Summer’s best combo
Johnsonville® Brat Hot Tub with Stout
Recipe Directions
Prep and cook time
About 30 minutes
One 11 x 9 x 2 3/8 inch aluminum foil baking pan
2 to 3 beers
2 tablespoons butter
1 medium yellow or white onion, sliced
Put the pan right on the grill, careful not to singe your knuckle hair, pour in the beers and add the butter and onions. Then grill your Johnsonville Brats to a juicy, golden-brown perfection. Serve immediately to your hungry guests and place any remaining brats into the steaming hot tub. When folks are ready for seconds or thirds―or when stragglers show up late― grab a Johnsonville Brat out of the hot tub and enjoy!
Stout
Barbecued Meat Loaf with Pale Ale
The secret to this recipe is using panko―light Japanese bread crumbs. You can find panko in any good grocery store, usually in the spice aisle or wherever bread crumbs are stocked.
Recipe directions
Prep and grill time
About 1 ¼ hours
Serves 8 to 10
Meatloaf
1¼ pounds ground beef (80% lean)
1¼ pounds ground pork
2 cups panko bread crumbs
1 cup finely chopped yellow onion
1 large egg
1 teaspoon Worcestershire sauce
1 teaspoon granulated garlic
1 teaspoon dried tarragon
1 teaspoon kosher salt
1 teaspoon freshly ground black pepper
Sauce
½ cup bottled barbecue sauce
¼ cup ketchup
1. In a large bowl, using your hands, gently combine the meat loaf ingredients. Divide the meat loaf mixture in half and form into 2 loaves, each about 4 inches wide and 6 to 7 inches long. Place the loaves on a sheet pan. Prepare the grill for indirect cooking over medium-low heat (about 300˚F).

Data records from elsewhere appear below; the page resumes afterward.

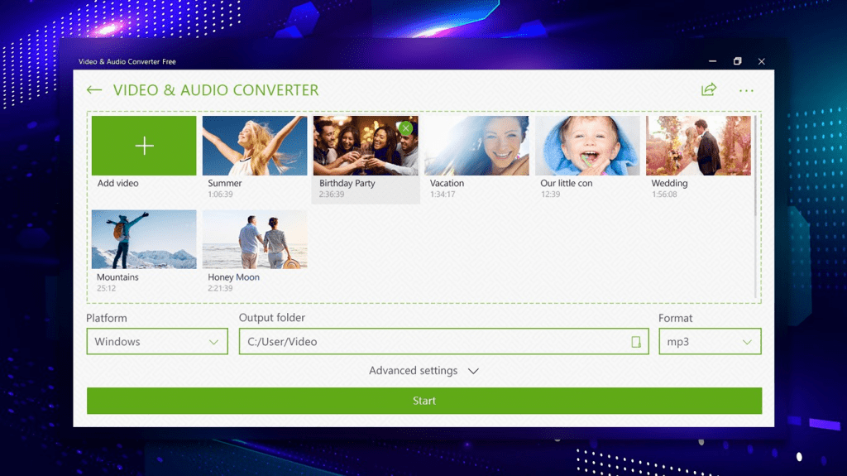Open the three-dot more options menu

[x=746, y=90]
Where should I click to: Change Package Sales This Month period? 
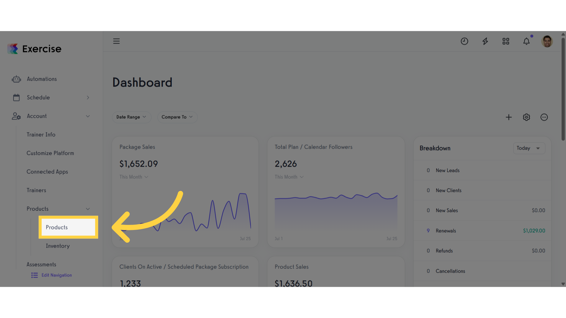coord(134,177)
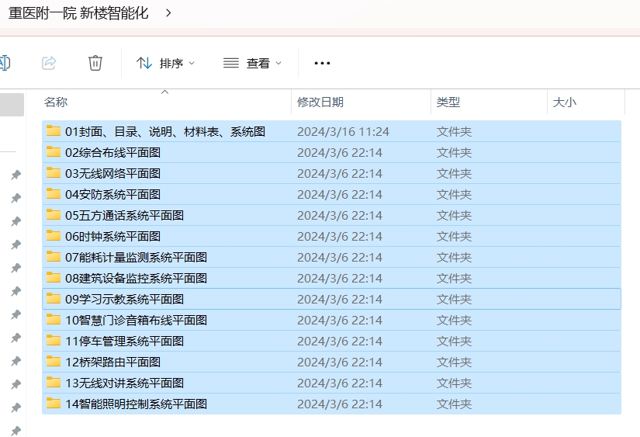Open the three-dot See more menu
The height and width of the screenshot is (437, 640).
(322, 63)
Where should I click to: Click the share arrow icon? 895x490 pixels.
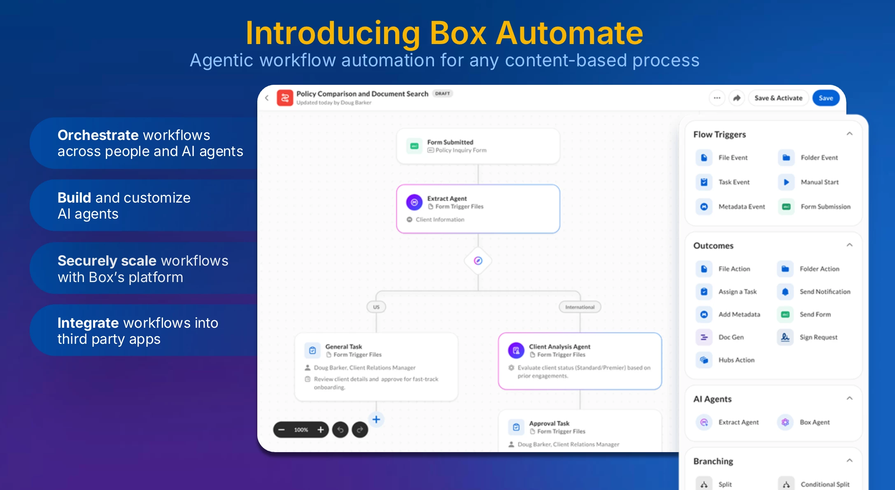pos(737,98)
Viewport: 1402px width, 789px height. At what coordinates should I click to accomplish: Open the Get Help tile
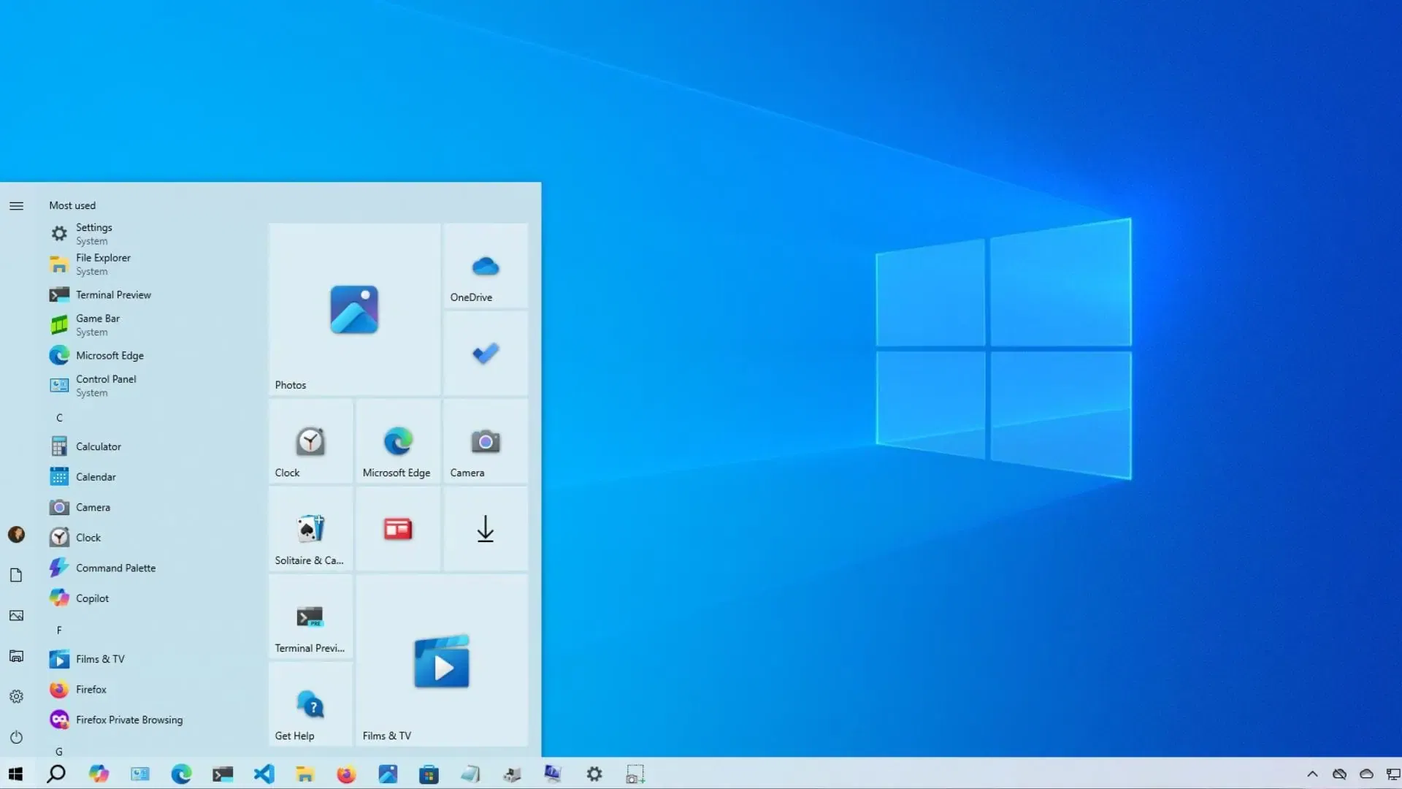pyautogui.click(x=310, y=705)

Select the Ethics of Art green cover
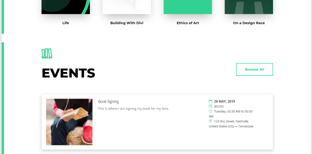[x=188, y=7]
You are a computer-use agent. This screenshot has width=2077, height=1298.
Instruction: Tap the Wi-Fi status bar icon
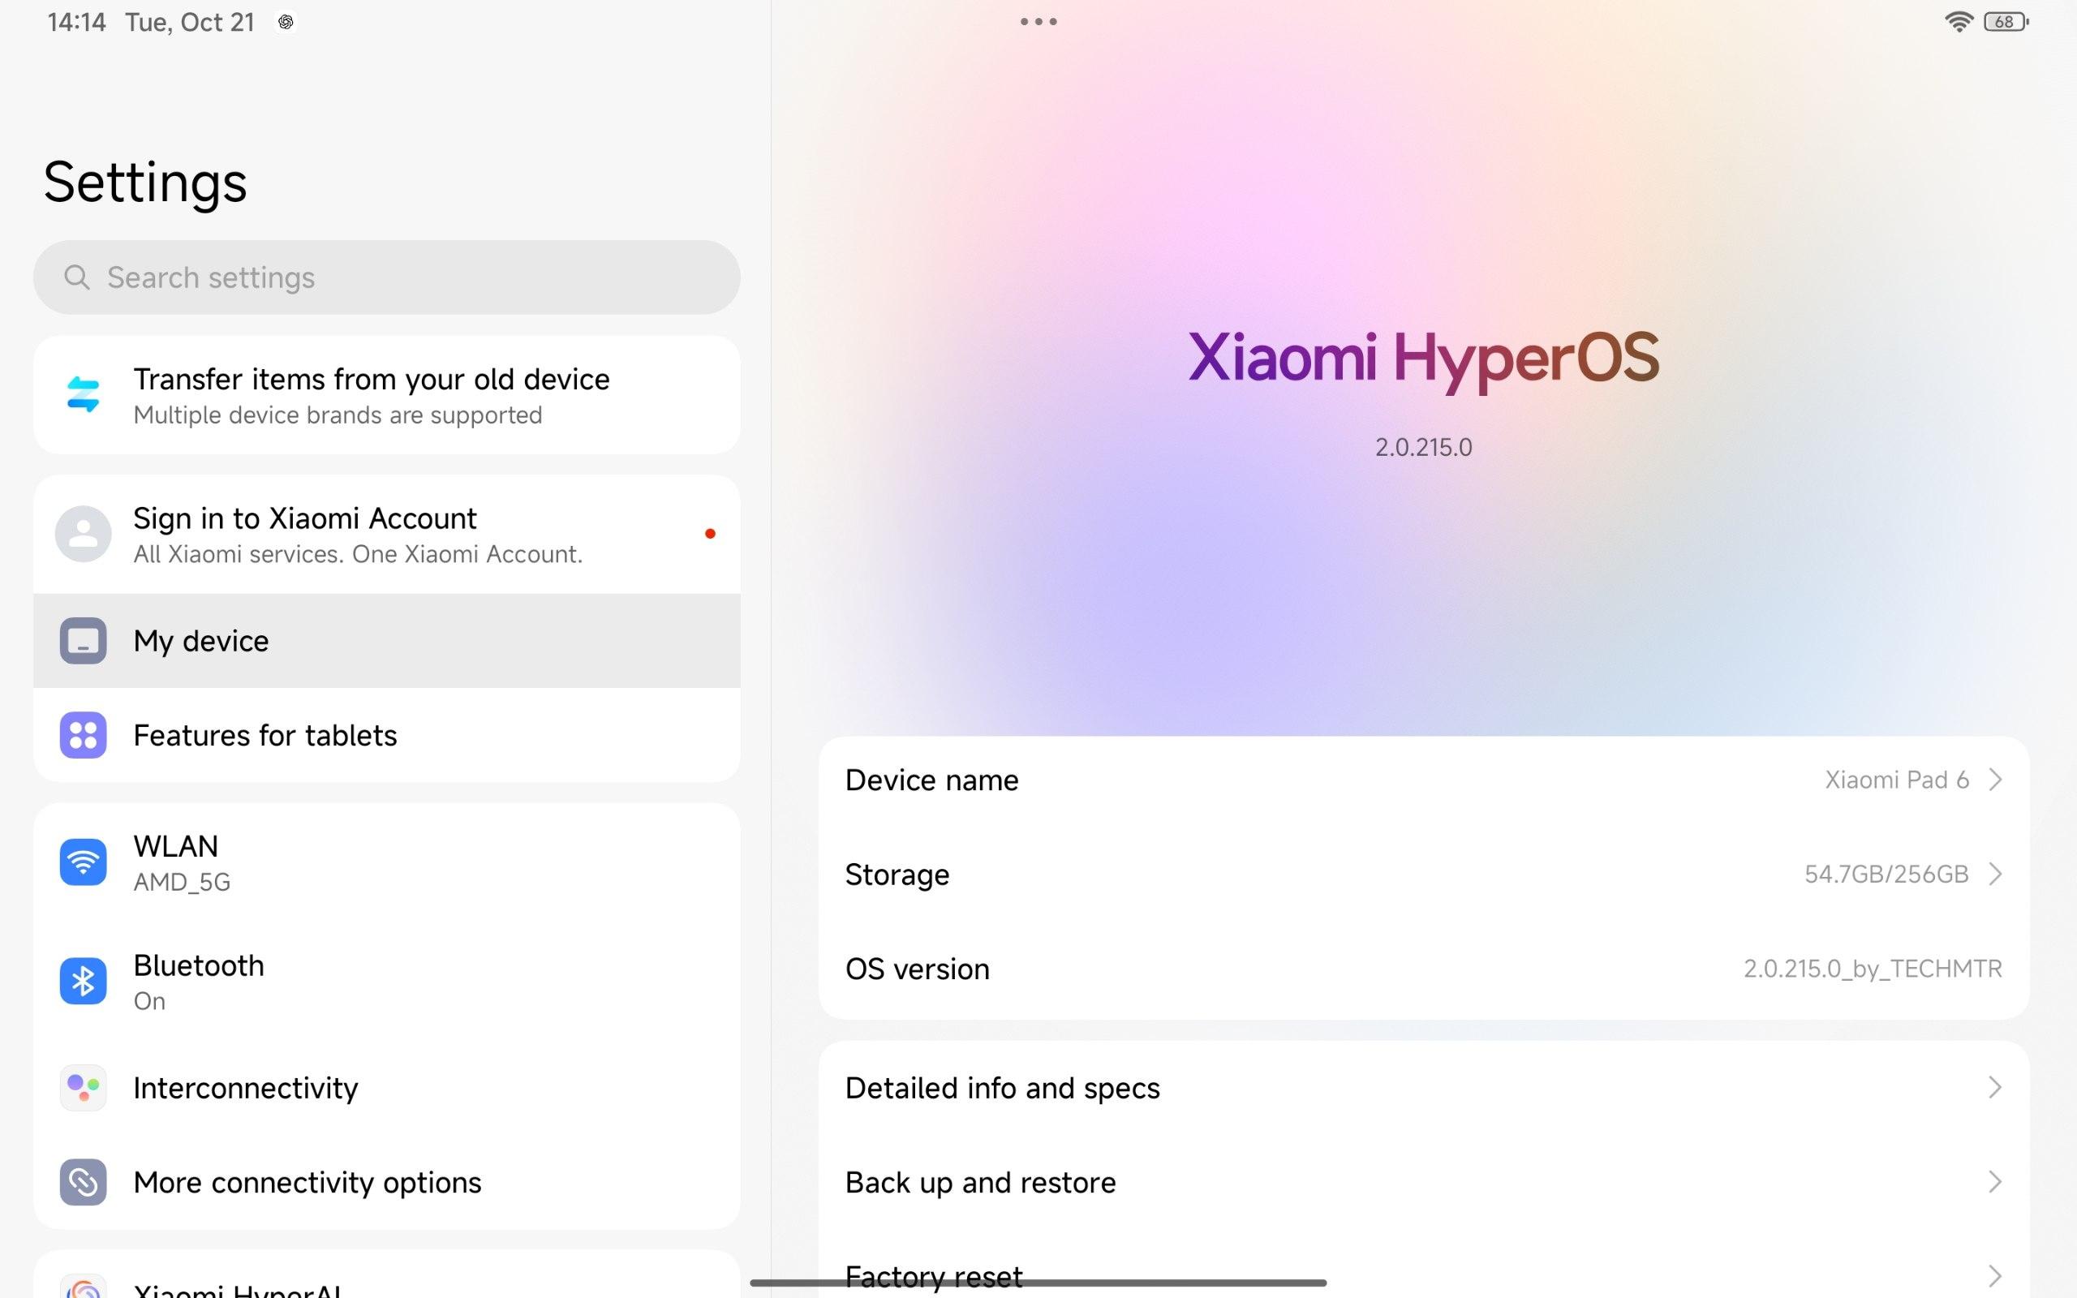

2. In a small bowl mix the sauce ingredients. Set aside half of the sauce to serve with the meat loaf. Top each meat loaf with 3 tablespoons of the remaining sauce and coat thoroughly.
3. Brush the cooking grates clean. Using a metal spatula, gently pick up each loaf from the sheet pan and place directly on the cooking grate. Grill the meat loaves over indirect medium-low heat, with the lid closed, until a thermometer inserted horizontally through the top of each loaf registers 155°F, 50 to 60 minutes. Remove the loaves from the grill and let rest 10 to 15 minutes (during this time, the loaves will continue to cook, allowing them to reach the recommended 160°F for ground beef and pork). Cut the loaves into 1/2-inch slices and serve with the reserved sauce or on sourdough bread with melted provolone cheese.